Find and utilize: Coffee Pot, Tea Kettle, Glasses, Mugs, Griddle, Bowl, etc. 

The troops fell-in and the duty roster announced.  All started well.  We proudly proclaimed ourselves a mean, lean breakfast machine. 

It was a sight to behold.  We became a symphonic perfection -- such beautiful, graceful action figures dancing in perfect rhythm to the music of our common goal.

Then I made a perfectly clear, sweet request to my husband. “Honey,” said I, “please put a dozen eggs in this bowl so I can scramble them; and be careful with the shells.” 
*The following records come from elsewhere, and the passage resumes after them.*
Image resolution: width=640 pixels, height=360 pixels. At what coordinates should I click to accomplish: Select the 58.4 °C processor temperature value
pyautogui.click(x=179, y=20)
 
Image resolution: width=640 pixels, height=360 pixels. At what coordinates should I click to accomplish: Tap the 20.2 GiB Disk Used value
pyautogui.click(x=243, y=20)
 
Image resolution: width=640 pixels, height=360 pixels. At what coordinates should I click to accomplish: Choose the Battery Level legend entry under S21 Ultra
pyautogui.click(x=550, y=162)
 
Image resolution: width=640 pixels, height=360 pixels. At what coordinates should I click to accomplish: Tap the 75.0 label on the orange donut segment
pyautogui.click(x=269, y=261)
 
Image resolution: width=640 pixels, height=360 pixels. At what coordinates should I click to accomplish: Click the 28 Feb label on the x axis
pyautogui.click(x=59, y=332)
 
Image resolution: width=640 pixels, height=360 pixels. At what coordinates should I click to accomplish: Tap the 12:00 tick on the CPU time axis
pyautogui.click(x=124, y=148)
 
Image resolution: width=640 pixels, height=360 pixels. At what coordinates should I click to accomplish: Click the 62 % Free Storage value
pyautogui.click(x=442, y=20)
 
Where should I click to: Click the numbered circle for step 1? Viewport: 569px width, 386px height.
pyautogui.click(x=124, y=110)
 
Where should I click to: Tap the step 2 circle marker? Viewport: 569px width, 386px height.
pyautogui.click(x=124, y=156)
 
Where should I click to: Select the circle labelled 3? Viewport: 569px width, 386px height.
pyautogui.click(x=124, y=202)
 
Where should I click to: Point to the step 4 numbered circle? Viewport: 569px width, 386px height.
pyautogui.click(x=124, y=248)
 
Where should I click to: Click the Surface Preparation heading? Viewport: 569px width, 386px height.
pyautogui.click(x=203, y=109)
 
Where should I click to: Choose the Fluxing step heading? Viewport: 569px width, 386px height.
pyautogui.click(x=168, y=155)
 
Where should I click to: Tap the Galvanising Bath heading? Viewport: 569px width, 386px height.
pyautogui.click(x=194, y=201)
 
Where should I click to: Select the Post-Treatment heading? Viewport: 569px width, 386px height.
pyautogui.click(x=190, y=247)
Each had their own jobs to attend to, so no one monitored Honey’s movements....until....it was time to scramble the dozen.  I called for the bowl.  The bowl arrived....complete....with 12 eggs beautifully stacked, completely ensconced, in their original shells.

I was at once shell-shocked, and babbled something about ‘lack of competent help.’  All work came to a standstill as the bowl was inspected.   Yes, the eggs were, indeed, inside that bowl.  Yes, the shells were safe and secure.  No, they were not ready to be scrambled.  Then the laughter began. 

Poor HONEY scored one, again, for the hapless husbands of the world. 

“Hey, I did what you said:  Put the eggs in the bowl.  Was careful of the shells.  You never said to break open the eggs.”   He said this with a straight face, and a look of complete innocence. 

Now, I ask you:  “Don’t you just have to LOVE the guy?”

We razzed him all through breakfast.  We broke out in giggles during Mass.  We even thought about offering his food interpretation skills to the nearest House of Omelets.   Many years have passed since then, but every so often, our friends will phone with the question:  “How’s old eggs-in-a-bowl?!”  

And so, we live...we love...we laugh...and keep treasured memories such as this in a very special place in our hearts.  Oh, yes!  There is no doubt in my mind that the HONEYS of this world keep our lives interesting and worthwhile.